Give back all the records exactly, keeping every line whole.
··· Material shown ···
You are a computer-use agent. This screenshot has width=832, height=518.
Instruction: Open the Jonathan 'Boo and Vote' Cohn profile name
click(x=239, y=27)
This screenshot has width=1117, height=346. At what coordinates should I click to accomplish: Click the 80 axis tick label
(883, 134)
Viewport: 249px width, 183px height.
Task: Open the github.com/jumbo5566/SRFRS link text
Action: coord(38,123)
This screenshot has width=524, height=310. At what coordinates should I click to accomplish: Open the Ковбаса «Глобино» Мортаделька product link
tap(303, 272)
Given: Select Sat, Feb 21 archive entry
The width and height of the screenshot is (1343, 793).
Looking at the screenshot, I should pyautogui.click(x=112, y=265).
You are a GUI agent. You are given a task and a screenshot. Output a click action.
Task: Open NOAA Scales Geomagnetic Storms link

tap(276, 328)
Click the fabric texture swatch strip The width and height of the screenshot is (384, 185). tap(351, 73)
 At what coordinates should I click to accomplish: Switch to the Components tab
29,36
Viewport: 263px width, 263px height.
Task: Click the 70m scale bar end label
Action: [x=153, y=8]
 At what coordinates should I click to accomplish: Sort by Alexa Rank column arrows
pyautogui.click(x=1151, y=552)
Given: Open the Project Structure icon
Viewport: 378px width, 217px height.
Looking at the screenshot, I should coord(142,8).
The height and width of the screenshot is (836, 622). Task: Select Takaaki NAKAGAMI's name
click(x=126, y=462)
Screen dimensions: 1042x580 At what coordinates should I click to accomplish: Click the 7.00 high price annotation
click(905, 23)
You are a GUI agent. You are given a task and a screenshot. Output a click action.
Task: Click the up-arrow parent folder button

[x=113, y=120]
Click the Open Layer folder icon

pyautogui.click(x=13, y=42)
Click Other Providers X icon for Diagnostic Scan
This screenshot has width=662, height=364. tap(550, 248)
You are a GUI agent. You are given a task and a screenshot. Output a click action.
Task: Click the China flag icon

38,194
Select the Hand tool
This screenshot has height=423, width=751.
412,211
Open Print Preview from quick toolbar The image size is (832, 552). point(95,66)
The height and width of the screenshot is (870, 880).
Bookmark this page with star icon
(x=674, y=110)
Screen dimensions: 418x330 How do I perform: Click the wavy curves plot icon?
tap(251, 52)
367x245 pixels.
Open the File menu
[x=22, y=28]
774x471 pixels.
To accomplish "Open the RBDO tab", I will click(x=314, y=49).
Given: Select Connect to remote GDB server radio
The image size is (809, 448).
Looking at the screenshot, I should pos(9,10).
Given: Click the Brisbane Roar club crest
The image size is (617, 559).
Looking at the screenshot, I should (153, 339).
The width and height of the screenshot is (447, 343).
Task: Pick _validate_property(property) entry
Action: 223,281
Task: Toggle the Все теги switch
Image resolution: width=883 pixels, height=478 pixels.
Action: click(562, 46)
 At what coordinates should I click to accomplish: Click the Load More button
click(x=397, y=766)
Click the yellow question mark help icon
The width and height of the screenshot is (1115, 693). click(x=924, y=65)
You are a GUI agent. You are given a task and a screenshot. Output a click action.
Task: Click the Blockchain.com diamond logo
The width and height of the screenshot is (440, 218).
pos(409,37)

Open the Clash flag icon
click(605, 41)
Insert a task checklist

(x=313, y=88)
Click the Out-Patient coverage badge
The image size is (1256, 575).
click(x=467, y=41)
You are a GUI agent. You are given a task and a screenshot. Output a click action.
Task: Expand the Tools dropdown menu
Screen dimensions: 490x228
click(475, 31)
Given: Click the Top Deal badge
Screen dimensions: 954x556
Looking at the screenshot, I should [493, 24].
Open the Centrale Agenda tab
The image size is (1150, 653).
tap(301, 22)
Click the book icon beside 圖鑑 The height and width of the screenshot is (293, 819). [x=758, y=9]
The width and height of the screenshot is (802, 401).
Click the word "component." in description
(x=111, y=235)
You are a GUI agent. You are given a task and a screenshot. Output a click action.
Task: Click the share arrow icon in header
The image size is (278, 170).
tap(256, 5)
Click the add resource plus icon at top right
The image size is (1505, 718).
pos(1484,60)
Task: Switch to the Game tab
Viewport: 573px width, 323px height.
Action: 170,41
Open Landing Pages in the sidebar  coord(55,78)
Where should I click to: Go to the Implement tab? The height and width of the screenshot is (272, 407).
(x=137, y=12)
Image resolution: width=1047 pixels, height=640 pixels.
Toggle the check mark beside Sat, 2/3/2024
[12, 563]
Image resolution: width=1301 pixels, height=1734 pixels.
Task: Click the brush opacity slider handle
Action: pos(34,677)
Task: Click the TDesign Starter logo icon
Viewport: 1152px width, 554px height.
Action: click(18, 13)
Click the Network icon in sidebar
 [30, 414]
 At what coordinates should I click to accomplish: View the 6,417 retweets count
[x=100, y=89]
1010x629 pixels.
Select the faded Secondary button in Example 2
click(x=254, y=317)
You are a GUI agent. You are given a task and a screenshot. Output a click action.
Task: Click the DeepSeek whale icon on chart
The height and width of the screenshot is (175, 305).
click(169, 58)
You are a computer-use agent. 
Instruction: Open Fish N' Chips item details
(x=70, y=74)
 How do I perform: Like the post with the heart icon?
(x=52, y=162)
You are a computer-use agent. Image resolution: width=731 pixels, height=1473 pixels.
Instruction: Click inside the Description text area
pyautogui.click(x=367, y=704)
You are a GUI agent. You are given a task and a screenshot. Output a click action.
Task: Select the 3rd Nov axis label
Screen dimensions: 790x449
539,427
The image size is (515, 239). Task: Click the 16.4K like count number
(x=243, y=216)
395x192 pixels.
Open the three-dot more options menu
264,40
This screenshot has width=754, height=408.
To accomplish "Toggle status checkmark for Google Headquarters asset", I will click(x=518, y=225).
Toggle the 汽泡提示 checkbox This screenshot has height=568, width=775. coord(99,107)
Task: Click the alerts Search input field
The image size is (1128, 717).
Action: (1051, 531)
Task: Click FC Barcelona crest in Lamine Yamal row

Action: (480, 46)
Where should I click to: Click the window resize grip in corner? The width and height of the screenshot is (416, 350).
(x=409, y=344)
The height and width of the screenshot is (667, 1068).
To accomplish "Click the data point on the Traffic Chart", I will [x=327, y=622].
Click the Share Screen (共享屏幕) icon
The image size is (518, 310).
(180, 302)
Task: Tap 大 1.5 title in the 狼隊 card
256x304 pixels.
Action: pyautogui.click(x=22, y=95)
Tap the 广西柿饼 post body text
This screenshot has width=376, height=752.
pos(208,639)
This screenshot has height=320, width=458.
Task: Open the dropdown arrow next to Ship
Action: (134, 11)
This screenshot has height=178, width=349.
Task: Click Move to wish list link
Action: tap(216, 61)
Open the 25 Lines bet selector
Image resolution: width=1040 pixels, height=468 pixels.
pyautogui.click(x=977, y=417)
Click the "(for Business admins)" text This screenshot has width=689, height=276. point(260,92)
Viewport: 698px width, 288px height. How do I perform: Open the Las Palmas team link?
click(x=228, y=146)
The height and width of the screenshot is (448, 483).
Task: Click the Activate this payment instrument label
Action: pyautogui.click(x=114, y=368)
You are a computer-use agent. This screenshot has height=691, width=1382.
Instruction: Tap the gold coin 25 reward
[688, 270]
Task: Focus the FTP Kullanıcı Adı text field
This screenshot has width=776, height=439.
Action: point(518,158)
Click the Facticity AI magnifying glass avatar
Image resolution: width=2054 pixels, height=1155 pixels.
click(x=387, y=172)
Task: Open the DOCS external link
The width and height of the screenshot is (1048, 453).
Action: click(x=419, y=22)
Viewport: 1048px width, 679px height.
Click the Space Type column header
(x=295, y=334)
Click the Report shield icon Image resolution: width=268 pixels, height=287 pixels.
···
» Output for this exercise
You are a computer-use agent. This screenshot has width=832, height=518.
Instruction: Open the Jonathan 'Boo and Vote' Cohn profile name
click(x=239, y=27)
This screenshot has width=1117, height=346. At what coordinates should I click to accomplish: Click the 80 axis tick label
(883, 134)
Viewport: 249px width, 183px height.
Task: Open the github.com/jumbo5566/SRFRS link text
Action: coord(38,123)
This screenshot has width=524, height=310. At what coordinates should I click to accomplish: Open the Ковбаса «Глобино» Мортаделька product link
tap(303, 272)
Given: Select Sat, Feb 21 archive entry
The width and height of the screenshot is (1343, 793).
Looking at the screenshot, I should pyautogui.click(x=112, y=265).
You are a GUI agent. You are given a task and a screenshot. Output a click action.
Task: Open NOAA Scales Geomagnetic Storms link

tap(276, 328)
Click the fabric texture swatch strip The width and height of the screenshot is (384, 185). tap(351, 73)
 At what coordinates should I click to accomplish: Switch to the Components tab
29,36
Viewport: 263px width, 263px height.
Task: Click the 70m scale bar end label
Action: [x=153, y=8]
 At what coordinates should I click to accomplish: Sort by Alexa Rank column arrows
pyautogui.click(x=1151, y=552)
Given: Open the Project Structure icon
Viewport: 378px width, 217px height.
Looking at the screenshot, I should coord(142,8).
The height and width of the screenshot is (836, 622). Task: Select Takaaki NAKAGAMI's name
click(x=126, y=462)
Screen dimensions: 1042x580 At what coordinates should I click to accomplish: Click the 7.00 high price annotation
click(905, 23)
You are a GUI agent. You are given a task and a screenshot. Output a click action.
Task: Click the up-arrow parent folder button

[x=113, y=120]
Click the Open Layer folder icon

pyautogui.click(x=13, y=42)
Click Other Providers X icon for Diagnostic Scan
This screenshot has width=662, height=364. tap(550, 248)
You are a GUI agent. You are given a task and a screenshot. Output a click action.
Task: Click the China flag icon

38,194
Select the Hand tool
This screenshot has height=423, width=751.
412,211
Open Print Preview from quick toolbar The image size is (832, 552). point(95,66)
The height and width of the screenshot is (870, 880).
Bookmark this page with star icon
(x=674, y=110)
Screen dimensions: 418x330 How do I perform: Click the wavy curves plot icon?
tap(251, 52)
367x245 pixels.
Open the File menu
[x=22, y=28]
774x471 pixels.
To accomplish "Open the RBDO tab", I will click(x=314, y=49).
Given: Select Connect to remote GDB server radio
The image size is (809, 448).
Looking at the screenshot, I should pos(9,10).
Given: Click the Brisbane Roar club crest
The image size is (617, 559).
Looking at the screenshot, I should (153, 339).
The width and height of the screenshot is (447, 343).
Task: Pick _validate_property(property) entry
Action: 223,281
Task: Toggle the Все теги switch
Image resolution: width=883 pixels, height=478 pixels.
Action: click(562, 46)
 At what coordinates should I click to accomplish: Click the Load More button
click(x=397, y=766)
Click the yellow question mark help icon
The width and height of the screenshot is (1115, 693). click(x=924, y=65)
You are a GUI agent. You are given a task and a screenshot. Output a click action.
Task: Click the Blockchain.com diamond logo
The width and height of the screenshot is (440, 218).
pos(409,37)

Open the Clash flag icon
click(605, 41)
Insert a task checklist

(x=313, y=88)
Click the Out-Patient coverage badge
The image size is (1256, 575).
click(x=467, y=41)
You are a GUI agent. You are given a task and a screenshot. Output a click action.
Task: Expand the Tools dropdown menu
Screen dimensions: 490x228
click(475, 31)
Given: Click the Top Deal badge
Screen dimensions: 954x556
Looking at the screenshot, I should [493, 24].
Open the Centrale Agenda tab
The image size is (1150, 653).
tap(301, 22)
Click the book icon beside 圖鑑 The height and width of the screenshot is (293, 819). [x=758, y=9]
The width and height of the screenshot is (802, 401).
Click the word "component." in description
(x=111, y=235)
You are a GUI agent. You are given a task and a screenshot. Output a click action.
Task: Click the share arrow icon in header
The image size is (278, 170).
tap(256, 5)
Click the add resource plus icon at top right
The image size is (1505, 718).
pos(1484,60)
Task: Switch to the Game tab
Viewport: 573px width, 323px height.
Action: 170,41
Open Landing Pages in the sidebar  coord(55,78)
Where should I click to: Go to the Implement tab? The height and width of the screenshot is (272, 407).
(x=137, y=12)
Image resolution: width=1047 pixels, height=640 pixels.
Toggle the check mark beside Sat, 2/3/2024
[12, 563]
Image resolution: width=1301 pixels, height=1734 pixels.
Task: Click the brush opacity slider handle
Action: pos(34,677)
Task: Click the TDesign Starter logo icon
Viewport: 1152px width, 554px height.
Action: click(18, 13)
Click the Network icon in sidebar
 [30, 414]
 At what coordinates should I click to accomplish: View the 6,417 retweets count
[x=100, y=89]
1010x629 pixels.
Select the faded Secondary button in Example 2
click(x=254, y=317)
You are a GUI agent. You are given a task and a screenshot. Output a click action.
Task: Click the DeepSeek whale icon on chart
The height and width of the screenshot is (175, 305).
click(169, 58)
You are a computer-use agent. 
Instruction: Open Fish N' Chips item details
(x=70, y=74)
 How do I perform: Like the post with the heart icon?
(x=52, y=162)
You are a computer-use agent. Image resolution: width=731 pixels, height=1473 pixels.
Instruction: Click inside the Description text area
pyautogui.click(x=367, y=704)
You are a GUI agent. You are given a task and a screenshot. Output a click action.
Task: Select the 3rd Nov axis label
Screen dimensions: 790x449
539,427
The image size is (515, 239). Task: Click the 16.4K like count number
(x=243, y=216)
395x192 pixels.
Open the three-dot more options menu
264,40
This screenshot has width=754, height=408.
To accomplish "Toggle status checkmark for Google Headquarters asset", I will click(x=518, y=225).
Toggle the 汽泡提示 checkbox This screenshot has height=568, width=775. coord(99,107)
Task: Click the alerts Search input field
The image size is (1128, 717).
Action: (1051, 531)
Task: Click FC Barcelona crest in Lamine Yamal row

Action: (480, 46)
Where should I click to: Click the window resize grip in corner? The width and height of the screenshot is (416, 350).
(x=409, y=344)
The height and width of the screenshot is (667, 1068).
To accomplish "Click the data point on the Traffic Chart", I will [x=327, y=622].
Click the Share Screen (共享屏幕) icon
The image size is (518, 310).
(180, 302)
Task: Tap 大 1.5 title in the 狼隊 card
256x304 pixels.
Action: pyautogui.click(x=22, y=95)
Tap the 广西柿饼 post body text
This screenshot has width=376, height=752.
pos(208,639)
This screenshot has height=320, width=458.
Task: Open the dropdown arrow next to Ship
Action: (134, 11)
This screenshot has height=178, width=349.
Task: Click Move to wish list link
Action: tap(216, 61)
Open the 25 Lines bet selector
Image resolution: width=1040 pixels, height=468 pixels.
pyautogui.click(x=977, y=417)
Click the "(for Business admins)" text This screenshot has width=689, height=276. point(260,92)
Viewport: 698px width, 288px height. How do I perform: Open the Las Palmas team link?
click(x=228, y=146)
The height and width of the screenshot is (448, 483).
Task: Click the Activate this payment instrument label
Action: pyautogui.click(x=114, y=368)
You are a computer-use agent. This screenshot has height=691, width=1382.
Instruction: Tap the gold coin 25 reward
[688, 270]
Task: Focus the FTP Kullanıcı Adı text field
This screenshot has width=776, height=439.
Action: point(518,158)
Click the Facticity AI magnifying glass avatar
Image resolution: width=2054 pixels, height=1155 pixels.
click(x=387, y=172)
Task: Open the DOCS external link
The width and height of the screenshot is (1048, 453).
Action: click(x=419, y=22)
Viewport: 1048px width, 679px height.
Click the Space Type column header
(x=295, y=334)
Click the Report shield icon Image resolution: width=268 pixels, height=287 pixels.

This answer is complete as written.